[Hallucinations and borderline personality disorder: a review].Encephale. 2014 Dec; 40(6):431-8.E
Hallucinations constitute understudied symptoms in borderline personality disorders (BPD), which can be observed in about 30% of the patients, essentially in the auditory modality. Most of these experiences are transitory, triggered by intermittent stressors, but chronicity remains a major cause of concern. In order to better circumscribe hallucinations in BPD, we summarized the literature on this particular phenomenon.
We conducted a review using Medline, Scopus and Google Scholar databases up to March 2013, using the following keywords combinations: "borderline personality disorder", "hallucinat*" and "psychotic symptoms". Papers were included in the review if they were published in an English or French language peer-reviewed journal; the study enrolled patients with BPD; and the diagnosis was made according to the Diagnostic and Statistical Manual (DSM) criteria. Fifteen studies published between 1985 and 2012, merging a total of 635 patients, were retained.

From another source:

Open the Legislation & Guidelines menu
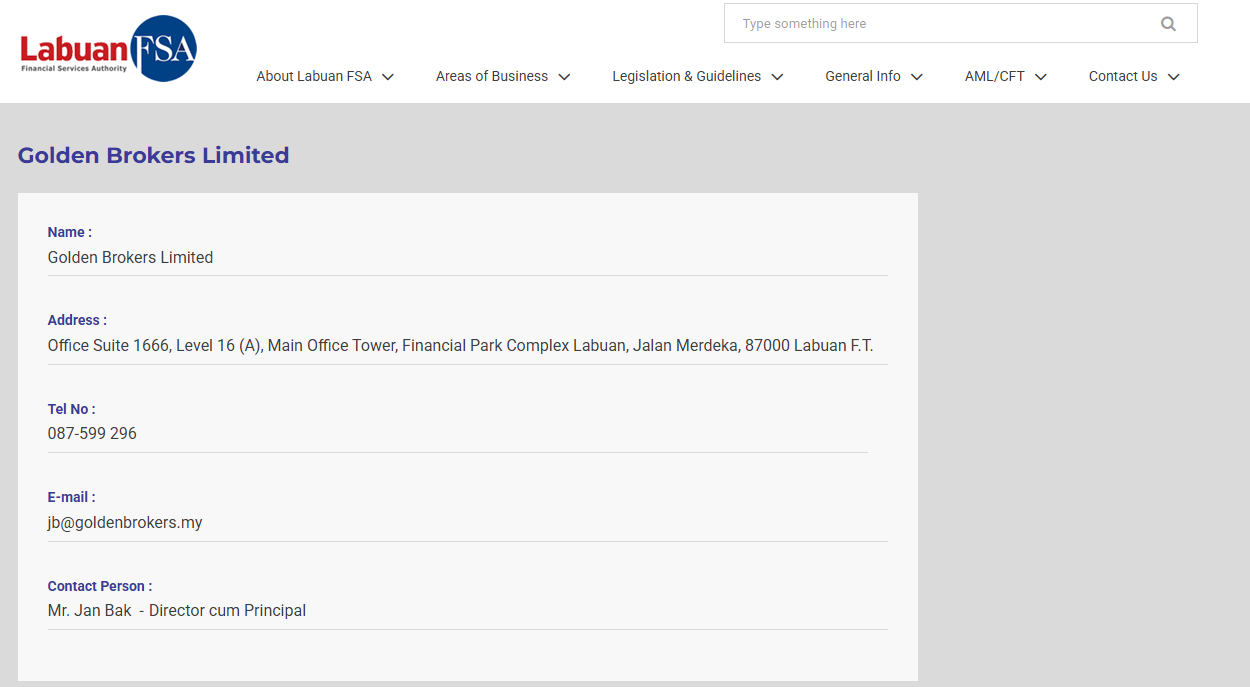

The hallucinatory experiences observed in BPD appeared phenomenologically similar to those described in the schizophrenia spectrum in terms of vividness, duration, spatial localization, beliefs about malevolence or omnipotence. Conversely, the hallucinatory content appeared more negative and potentially more distressful. Crucially, this literature search also revealed that these symptoms have long been regarded as "pseudo-hallucinations" (or "hallucination-like symptoms"). This concept was judged of poor scientific validity, inducing stigma for BPD patients in that it casts doubt on the authenticity of these experiences while disqualifying the related distress. This situation points out that research should focus more on understanding hallucinations in BPD than questioning their existence. Interestingly, recent comorbidity studies reopened a 40-year debate on the potential links that may exist between BPD and psychosis. Initially considered as a para-psychotic disorder, BPD was effectively redefined as an independent category by Otto F. Kernberg, leading to the DSM-III definition, excluding any psychotic symptom. However, hallucinations per se remain insufficient to diagnose schizophrenia, while comorbid substance use disorders as well as mood disorders, cannot explain all the hallucination occurrences in BPD. By referring to the "psychotic-reactivity-to-stress" framework, we proposed to understand hallucinations in BPD in relation to a hyperactivity of the hypothalamic-pituitary-adrenal axis and of the dopaminergic system under stress. Childhood trauma may have a central role in such a model. The prevalence of childhood trauma is high in BPD but this factor was also evidenced strongly linked with hallucinations in non-clinical populations. Comparisons are finally made and discussed between hallucinations occurring in BPD and those observed in posttraumatic stress disorder, another frequent comorbid disorder.
Almost a third of patients with BPD experiences hallucinations, and future studies will have to clarify the pathophysiology of this symptom, still poorly understood. Both the models of psychotic-reactivity-to-stress, as well as the role of childhood trauma in the context of a gene X environment interaction, appear to be promising cues for future research.